Eela (the beautiful Kajol) is an aspiring singer, and gets a break in Bollywood when a music director hears her sing an ad film jingle. Pradeep Sarkar, the director of the film, is himself an advertising man, and manages to bring a smile on our faces with the flashback of Eela singing ad film jingles, being ambitious. But suddenly she's running to the restroom with her child screaming, 'Viv! Potty!' and we are expected to believe that it's just a natural progression of things when you get married... You hope something interesting is going to happen when she finds herself suddenly single. But it's Bollywood! Everything is vanilla and super nice. She starts earning money by setting up a food service. And follows her kid around everywhere including school trips. There is no depth in the writing at all, or we would have heard better dialog than, 'I thought you were only nine teachers so I showed up (at the school trip) to help.' or even telling a skinny college gal, 'Wear the skirt, it's loose-fit on me!' Seriously? A quintessential mommy saying that to a tall, skinny college co-ed?

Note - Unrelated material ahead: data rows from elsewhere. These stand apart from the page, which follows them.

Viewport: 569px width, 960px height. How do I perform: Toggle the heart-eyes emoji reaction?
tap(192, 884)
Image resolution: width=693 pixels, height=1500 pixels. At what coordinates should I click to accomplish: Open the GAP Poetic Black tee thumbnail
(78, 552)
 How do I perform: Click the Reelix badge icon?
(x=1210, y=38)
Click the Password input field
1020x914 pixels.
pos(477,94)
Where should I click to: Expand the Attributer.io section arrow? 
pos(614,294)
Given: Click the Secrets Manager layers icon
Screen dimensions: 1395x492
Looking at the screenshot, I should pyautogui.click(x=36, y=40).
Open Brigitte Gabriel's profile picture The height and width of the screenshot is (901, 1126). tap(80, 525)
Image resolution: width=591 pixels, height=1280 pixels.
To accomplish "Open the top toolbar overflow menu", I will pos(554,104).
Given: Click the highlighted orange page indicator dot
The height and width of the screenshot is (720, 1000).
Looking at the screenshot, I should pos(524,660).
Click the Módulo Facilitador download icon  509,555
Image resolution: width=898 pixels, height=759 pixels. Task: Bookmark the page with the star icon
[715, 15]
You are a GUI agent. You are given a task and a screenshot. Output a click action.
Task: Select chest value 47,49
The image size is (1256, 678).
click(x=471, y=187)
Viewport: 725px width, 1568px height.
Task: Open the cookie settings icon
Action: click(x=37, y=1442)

Obviously the insistent, loud background music covers all this flawed writing. And drown out questions like: if she's in college all day as a student, what is now her source of income? Why are her school leaving certificates at her mother-in-law's home? Why do the filmmakers believe that the audience will find Kajol's over enthusiastic behavior cute?

As you emerge from this exhausting film you realise one thing: Kajol is so beautiful, so nothing else matters.